Aujourd'hui, votre santé en ligne



  • Lire le texte de la chronique

    • Bonjour. Aujourd’hui, comment se soigner grâce à internet.
      En réalité, le remède ce n’est pas vraiment internet. Et le malade ce n’est pas vous et moi, ou pas seulement : c’est la sécurité sociale.
      Je m’explique : un peu partout dans le monde, on observe que de plus en plus les internautes utilisent internet pour se documenter en matière de santé. Le Pew Internet and American Life Project, un vaste projet de suivi sur plusieurs années des usages des internautes américains, révélait en octobre dernier que 80% d’entre eux avaient fait des recherches en ligne sur des questions médicales. Le Diagnostic de l’Aquitaine Numérique réalisé par Aquitaine Europe Communication nous apprend qu’à la même époque 55% des internautes aquitains faisaient de même occasionnellement.
      Là où l’étude américaine va un peu plus loin, c’est qu’elle nous apprend que seulement le quart des recherches médicales en ligne ont lieu à partir d’un site spécialisé consacré à la santé. Or, à mesure que cette pratique se banalise, la proportion d’internautes qui vérifient la source de l’information trouvée ne cesse de décroître : 50% le faisaient « toujours ou la plupart du temps » en 2001, ils ne sont plus que 25% aujourd’hui. Une observation à rapprocher des résultats d’une étude commanditée par le Département américain de la Santé et des Services à la personne, selon laquelle moins de 2% des destinations les plus populaires pour l’information médicale en ligne affichent dates et sources.

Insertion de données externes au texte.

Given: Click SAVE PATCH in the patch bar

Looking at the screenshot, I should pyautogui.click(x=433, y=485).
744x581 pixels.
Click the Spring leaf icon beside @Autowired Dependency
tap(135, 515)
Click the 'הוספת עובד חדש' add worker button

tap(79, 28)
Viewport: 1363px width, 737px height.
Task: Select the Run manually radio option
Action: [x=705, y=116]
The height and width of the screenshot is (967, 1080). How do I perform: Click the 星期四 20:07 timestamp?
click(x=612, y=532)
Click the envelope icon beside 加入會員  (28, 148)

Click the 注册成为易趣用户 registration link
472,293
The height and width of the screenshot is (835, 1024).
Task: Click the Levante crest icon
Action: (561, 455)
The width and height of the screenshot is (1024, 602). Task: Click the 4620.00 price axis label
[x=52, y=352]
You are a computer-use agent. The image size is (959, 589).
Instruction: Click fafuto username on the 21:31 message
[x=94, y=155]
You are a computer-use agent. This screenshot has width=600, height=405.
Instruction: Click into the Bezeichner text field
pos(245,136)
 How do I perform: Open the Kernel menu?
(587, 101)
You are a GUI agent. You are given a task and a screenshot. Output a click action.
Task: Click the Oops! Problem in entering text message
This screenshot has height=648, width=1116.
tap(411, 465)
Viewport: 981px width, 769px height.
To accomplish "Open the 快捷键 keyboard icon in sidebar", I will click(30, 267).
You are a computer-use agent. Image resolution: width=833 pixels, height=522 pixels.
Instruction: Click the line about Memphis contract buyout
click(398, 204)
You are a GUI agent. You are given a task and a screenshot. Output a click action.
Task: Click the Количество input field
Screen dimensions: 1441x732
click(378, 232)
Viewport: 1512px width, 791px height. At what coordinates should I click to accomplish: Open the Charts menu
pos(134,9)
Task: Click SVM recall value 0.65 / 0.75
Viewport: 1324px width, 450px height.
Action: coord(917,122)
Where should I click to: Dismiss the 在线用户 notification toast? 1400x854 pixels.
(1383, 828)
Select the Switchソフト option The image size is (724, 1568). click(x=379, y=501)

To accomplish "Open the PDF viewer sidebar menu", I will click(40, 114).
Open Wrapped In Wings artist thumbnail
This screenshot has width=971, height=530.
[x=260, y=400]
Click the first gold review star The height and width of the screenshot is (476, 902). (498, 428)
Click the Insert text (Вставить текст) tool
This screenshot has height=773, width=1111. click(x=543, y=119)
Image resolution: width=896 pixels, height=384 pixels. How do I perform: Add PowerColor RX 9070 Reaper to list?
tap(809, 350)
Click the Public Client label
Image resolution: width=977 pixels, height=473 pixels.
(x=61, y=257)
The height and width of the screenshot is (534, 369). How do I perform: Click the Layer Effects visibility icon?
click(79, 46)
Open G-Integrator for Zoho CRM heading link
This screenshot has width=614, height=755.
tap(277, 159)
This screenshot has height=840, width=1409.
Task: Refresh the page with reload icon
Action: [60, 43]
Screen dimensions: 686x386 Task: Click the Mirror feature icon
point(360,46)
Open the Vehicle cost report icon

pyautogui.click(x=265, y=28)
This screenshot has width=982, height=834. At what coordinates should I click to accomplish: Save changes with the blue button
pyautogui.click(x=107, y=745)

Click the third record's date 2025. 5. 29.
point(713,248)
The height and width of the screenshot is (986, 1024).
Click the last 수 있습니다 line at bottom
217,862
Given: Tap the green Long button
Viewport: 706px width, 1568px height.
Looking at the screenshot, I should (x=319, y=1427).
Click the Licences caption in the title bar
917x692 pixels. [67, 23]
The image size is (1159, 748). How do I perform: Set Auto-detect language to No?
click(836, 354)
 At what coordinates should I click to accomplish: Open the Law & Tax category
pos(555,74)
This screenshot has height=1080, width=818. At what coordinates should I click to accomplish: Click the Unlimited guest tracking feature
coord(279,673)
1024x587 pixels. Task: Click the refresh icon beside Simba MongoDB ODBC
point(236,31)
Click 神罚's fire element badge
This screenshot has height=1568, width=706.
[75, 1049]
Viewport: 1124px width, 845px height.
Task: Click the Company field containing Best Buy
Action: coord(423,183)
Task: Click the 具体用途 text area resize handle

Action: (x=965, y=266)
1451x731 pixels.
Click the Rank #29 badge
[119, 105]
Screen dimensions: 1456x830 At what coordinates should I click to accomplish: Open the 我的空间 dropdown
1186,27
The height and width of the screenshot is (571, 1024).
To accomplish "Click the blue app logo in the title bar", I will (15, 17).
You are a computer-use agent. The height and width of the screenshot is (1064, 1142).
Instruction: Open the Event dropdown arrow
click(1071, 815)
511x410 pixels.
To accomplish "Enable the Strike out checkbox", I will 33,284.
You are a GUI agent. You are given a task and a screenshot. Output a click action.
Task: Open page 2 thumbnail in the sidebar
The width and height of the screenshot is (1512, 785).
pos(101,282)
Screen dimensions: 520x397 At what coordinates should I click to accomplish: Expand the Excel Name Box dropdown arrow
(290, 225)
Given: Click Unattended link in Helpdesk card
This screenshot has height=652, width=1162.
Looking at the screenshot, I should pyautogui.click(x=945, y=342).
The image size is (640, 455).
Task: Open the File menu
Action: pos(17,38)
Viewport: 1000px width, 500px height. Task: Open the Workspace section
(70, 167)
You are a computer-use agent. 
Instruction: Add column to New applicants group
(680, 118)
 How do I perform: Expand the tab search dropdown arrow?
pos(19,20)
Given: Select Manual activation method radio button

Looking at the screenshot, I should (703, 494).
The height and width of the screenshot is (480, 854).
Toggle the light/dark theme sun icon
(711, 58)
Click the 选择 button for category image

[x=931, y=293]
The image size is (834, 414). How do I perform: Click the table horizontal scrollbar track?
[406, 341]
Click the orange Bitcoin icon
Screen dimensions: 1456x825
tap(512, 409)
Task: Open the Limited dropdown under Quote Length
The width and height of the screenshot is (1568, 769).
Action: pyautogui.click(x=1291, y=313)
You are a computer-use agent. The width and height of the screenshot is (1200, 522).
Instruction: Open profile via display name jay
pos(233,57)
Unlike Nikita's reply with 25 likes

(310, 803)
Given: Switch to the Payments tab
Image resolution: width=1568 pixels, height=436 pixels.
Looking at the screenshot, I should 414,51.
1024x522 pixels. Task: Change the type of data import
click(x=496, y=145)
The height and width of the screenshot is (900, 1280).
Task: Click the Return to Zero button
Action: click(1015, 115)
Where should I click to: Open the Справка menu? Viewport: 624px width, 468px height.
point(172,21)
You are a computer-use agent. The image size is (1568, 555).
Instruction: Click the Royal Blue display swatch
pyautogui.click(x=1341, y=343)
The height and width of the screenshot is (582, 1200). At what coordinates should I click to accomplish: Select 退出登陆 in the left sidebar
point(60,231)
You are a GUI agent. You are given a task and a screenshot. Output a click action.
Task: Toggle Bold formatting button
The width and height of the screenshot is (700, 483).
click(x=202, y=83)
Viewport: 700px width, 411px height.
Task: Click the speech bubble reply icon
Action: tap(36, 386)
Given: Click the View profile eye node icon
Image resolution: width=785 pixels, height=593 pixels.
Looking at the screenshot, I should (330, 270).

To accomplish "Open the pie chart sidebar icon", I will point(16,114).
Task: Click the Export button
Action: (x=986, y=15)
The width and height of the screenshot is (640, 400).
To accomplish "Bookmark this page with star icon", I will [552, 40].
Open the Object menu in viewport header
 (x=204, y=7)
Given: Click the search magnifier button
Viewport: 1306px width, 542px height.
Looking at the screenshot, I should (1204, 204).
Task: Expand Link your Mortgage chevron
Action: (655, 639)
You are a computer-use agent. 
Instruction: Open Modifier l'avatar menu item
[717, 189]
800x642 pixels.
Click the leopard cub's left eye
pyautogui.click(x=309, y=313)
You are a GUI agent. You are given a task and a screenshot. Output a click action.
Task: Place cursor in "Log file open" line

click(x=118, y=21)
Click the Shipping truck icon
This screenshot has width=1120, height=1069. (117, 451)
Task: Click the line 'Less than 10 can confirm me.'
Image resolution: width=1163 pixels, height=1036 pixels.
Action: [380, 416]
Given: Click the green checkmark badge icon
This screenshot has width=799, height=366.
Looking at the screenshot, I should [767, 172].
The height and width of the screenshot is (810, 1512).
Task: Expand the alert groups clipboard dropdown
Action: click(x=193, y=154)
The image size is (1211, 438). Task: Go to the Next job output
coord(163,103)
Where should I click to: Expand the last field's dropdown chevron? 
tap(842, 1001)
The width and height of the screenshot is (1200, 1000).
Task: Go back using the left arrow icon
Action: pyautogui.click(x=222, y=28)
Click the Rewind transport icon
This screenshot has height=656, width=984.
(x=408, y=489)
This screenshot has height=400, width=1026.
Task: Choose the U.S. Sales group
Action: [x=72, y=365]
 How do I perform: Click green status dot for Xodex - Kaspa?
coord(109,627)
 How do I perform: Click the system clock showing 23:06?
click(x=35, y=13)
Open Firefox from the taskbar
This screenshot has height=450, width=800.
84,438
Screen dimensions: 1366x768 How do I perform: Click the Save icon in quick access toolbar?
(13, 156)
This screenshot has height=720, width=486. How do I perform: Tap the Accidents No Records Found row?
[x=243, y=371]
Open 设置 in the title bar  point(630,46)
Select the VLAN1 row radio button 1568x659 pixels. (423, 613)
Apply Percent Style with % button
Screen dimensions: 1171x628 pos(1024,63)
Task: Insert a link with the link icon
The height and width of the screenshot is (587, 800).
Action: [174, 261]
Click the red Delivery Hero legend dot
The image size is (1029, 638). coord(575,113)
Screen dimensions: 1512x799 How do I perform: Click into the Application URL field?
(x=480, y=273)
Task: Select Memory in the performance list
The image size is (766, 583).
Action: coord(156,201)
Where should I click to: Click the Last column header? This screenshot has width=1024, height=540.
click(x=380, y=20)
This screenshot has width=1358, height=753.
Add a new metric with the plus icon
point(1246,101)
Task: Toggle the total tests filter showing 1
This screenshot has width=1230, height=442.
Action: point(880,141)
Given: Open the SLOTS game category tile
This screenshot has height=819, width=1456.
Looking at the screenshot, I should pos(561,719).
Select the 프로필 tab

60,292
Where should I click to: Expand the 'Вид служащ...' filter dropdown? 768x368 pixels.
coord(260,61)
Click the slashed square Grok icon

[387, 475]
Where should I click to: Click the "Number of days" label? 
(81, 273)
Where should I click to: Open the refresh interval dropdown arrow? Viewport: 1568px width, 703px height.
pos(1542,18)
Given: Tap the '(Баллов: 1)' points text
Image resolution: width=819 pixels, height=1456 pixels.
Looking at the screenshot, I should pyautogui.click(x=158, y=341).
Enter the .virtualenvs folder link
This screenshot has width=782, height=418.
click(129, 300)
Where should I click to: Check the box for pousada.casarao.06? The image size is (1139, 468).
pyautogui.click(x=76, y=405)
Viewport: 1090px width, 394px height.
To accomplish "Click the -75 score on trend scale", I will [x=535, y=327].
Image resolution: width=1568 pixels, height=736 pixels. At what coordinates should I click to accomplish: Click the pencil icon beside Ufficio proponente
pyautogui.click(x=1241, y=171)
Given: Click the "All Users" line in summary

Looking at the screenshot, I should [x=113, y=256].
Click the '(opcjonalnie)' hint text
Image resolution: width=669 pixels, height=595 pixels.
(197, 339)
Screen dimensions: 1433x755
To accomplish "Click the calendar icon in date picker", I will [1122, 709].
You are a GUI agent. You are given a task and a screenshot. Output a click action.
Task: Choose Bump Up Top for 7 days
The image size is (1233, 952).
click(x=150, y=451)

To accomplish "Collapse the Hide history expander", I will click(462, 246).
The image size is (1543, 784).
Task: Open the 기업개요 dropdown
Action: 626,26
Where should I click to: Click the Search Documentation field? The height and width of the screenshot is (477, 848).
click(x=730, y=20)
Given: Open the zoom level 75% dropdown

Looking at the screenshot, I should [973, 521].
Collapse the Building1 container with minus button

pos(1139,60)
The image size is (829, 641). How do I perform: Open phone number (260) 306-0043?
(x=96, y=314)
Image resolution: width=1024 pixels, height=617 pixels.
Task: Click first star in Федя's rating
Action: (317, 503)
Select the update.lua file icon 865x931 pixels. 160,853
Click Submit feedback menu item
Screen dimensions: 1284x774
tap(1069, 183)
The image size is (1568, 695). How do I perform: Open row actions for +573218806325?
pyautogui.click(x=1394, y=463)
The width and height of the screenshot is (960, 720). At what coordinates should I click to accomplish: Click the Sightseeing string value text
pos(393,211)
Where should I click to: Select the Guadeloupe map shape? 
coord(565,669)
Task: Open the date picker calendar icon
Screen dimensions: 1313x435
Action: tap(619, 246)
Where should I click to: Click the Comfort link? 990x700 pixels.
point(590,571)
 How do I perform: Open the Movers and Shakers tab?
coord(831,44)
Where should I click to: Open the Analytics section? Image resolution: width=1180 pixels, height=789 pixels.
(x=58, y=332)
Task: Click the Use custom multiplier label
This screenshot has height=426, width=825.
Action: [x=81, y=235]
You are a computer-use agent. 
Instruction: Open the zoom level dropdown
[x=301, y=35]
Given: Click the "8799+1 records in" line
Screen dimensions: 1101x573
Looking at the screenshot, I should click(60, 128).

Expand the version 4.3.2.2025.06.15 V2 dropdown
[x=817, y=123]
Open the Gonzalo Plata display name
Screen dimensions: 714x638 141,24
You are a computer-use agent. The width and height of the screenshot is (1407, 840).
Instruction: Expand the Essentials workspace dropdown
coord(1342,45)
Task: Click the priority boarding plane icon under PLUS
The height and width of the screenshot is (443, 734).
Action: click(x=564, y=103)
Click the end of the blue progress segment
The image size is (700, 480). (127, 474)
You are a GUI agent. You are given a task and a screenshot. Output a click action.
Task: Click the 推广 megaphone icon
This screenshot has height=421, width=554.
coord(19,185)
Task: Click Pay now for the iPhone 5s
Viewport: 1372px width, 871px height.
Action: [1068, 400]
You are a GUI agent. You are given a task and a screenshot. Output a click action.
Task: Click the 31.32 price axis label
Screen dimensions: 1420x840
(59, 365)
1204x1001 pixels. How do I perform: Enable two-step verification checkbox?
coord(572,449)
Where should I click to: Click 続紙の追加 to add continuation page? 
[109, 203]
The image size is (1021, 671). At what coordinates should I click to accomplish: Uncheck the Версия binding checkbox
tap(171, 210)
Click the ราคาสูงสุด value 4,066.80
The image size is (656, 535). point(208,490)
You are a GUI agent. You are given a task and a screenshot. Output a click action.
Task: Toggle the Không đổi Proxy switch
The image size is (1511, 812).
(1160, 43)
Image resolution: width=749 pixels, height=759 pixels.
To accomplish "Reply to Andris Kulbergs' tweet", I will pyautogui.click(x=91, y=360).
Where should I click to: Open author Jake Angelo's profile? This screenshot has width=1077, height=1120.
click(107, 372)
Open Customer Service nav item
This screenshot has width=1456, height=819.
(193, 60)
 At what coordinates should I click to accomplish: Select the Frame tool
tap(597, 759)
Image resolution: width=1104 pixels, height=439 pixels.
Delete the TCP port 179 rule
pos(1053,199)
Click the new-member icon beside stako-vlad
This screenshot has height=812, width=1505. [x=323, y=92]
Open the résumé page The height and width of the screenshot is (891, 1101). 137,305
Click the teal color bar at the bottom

      Revenons en France : la Haute autorité de santé française vient d’entamer une campagne de certification des sites médicaux, en s’appuyant sur un label déjà existant : Health On the Net, ou HON. Décerné par une organisation non gouvernementale basée à Genève, ce label s’appuie sur le respect de 8 engagements, dont la transparence de l'actionnariat, l'autorité médicale des intervenants, le respect de la relation patient-médecin ou encore la nécessité de justifier toutes les informations diffusées en indiquant leur source. Mais s’il est connu des professionnels de santé, le HONcode, comme on l’appelle, ne l’est pas du grand public qui se rend en masse sur des sites comme Doctissimo.fr ou e-sante.fr.
      Pas évident donc de pronostiquer la réussite de ce label, même si l’initiative paraît bienvenue face à la profusion d’information médicale parfois douteuse qu’on peut trouver en ligne. Bienvenue, mais peut-être pas si innocente qu’il y paraît : l’ancien directeur de cette même Haute autorité de santé vient de remettre au ministre de la Santé un rapport intitulé « Perspective d’évolution de l’automédication en France ». Son diagnostic ? « L'automédication est actuellement un marché anarchique et peu lisible, il s'agit de l'ordonner et le sécuriser ». Les pistes évoquées sont multiples, mais il ne s’agit pas de lutter contre l’automédication : il s’agit bien au contraire de la rendre plus efficace de manière à limiter les dépenses de santé prises en charge. Et si les gens ont l’habitude de se renseigner sur internet plutôt que d’aller chez le médecin en cas de petit bobo, c’est autant de gagné.